◆ WHAT IS REQUIRED
From the Bateson post below, copy the passage starting with "I don't know, it" and going on through "down of the tree.", word for word.

[Xmca-l] Re: Bateson on thinking relatively

Glassman, Michael glassman.13@osu.edu
Thu Feb 1 10:14:07 PST 2018


Hi Greg, Jon

I don't know, it seems to me wondering where the axe came from kind of misses the point of what Bateson is trying to say. I also wonder if it might be better to understand what is going on between the use of the axe as a tool and the chopping down of the tree.

You know for a long time I misinterpreted the title of the book Steps to an Ecology of Mind. I thought, because I was trained as a psychologist which sort of put blinders on me, that he was describing how we could understand the way the human mind worked. Over the course of year, more so in the last few years, I began to realize he was describing something completely different. Mind of course is not human mind but some larger system (almost spiritual) that we live within and sets us up on a trajectory of behavior. Steps are the sometimes continuous feedback loops that change us so we become more adapted to the needs of the ecology created by the Mind, in turn also changing the ecology of the Mind. In his other book Mind and Nature he has a great metaphor - the bumps we experience in our lives that force us to re-adjust. So in a sense I think Bateson is making a developmental argument.

So where did the axe come from? Do we really need to know that (I think cybernetics in general echoes Pragmatism in that it focuses on the activities we are engaged in at the moment). What  the person wielding the act will do is of course based in part on who he is but also on the feedback he is getting from the purposeful activity of cutting down the tree.  I once tried to cut down a tree. I didn't get very far. In other words the feedback was "the tree is winning!" I threw down my axe and said probably out loud, "This is stupid" and went back to camp and ate a peanut butter sandwich. But what if you wanted to help me, or I wanted to help myself, cut down the true. What is I wanted to jigger with the feedback loop. Then I have to remember that I am in the feedback loop as well as the action of the axe and the action of the tree. Meaning I can't say to myself, oh there must be a better way to cut down this tree. Let me go look at the research on tree cutting. Manipulating my capabilities is not that easy, because while I am trying to manipulate the feedback loop I am in the feedback loop, I am an integral part of me.

If we take that say and apply it to teaching. I am trying to teach somebody how to do an equation.  This is rough but the person I am teaching is the axe and the equation is the tree.   I think perhaps there is a system for this. Even a great system, one that takes all the things that Jon and Gregg talk about into account. But what I can't leave out of this is that I am also part of the system. A system that is being overseen by the larger Mind. I don't have as much ability to manipulate outcomes of the system as I think I do because I am in the system.

◆ RECORD EXCERPTS
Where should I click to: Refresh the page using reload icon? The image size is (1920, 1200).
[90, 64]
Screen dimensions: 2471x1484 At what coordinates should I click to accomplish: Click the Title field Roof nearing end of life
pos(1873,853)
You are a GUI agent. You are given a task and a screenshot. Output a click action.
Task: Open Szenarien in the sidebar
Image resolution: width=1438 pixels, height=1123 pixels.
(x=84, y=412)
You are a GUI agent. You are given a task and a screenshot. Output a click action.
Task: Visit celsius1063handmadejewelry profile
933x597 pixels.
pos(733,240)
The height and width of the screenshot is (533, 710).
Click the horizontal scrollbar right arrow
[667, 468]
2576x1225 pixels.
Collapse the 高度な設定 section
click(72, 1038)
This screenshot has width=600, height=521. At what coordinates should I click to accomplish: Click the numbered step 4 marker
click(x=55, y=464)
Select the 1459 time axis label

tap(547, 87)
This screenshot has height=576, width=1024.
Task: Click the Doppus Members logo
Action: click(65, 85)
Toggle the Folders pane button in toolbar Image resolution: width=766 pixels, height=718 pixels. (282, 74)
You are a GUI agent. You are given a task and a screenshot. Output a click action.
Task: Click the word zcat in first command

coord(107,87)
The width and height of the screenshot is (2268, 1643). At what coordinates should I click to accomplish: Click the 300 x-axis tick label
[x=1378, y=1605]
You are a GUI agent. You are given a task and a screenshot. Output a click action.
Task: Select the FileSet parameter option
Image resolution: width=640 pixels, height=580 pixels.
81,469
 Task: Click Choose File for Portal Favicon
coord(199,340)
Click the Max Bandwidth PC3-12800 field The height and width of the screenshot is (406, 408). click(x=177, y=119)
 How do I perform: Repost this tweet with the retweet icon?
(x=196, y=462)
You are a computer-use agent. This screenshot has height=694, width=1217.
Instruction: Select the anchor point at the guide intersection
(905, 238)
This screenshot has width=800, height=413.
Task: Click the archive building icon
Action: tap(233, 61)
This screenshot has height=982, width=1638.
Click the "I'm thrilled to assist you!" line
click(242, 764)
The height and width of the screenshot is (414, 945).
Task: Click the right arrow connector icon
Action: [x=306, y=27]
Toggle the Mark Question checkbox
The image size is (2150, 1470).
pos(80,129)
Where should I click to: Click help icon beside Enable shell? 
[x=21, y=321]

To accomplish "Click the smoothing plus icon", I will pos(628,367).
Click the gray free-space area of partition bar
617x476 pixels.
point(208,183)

◆ RESPONSE
I don't know, it seems to me wondering where the axe came from kind of misses the point of what Bateson is trying to say. I also wonder if it might be better to understand what is going on between the use of the axe as a tool and the chopping down of the tree.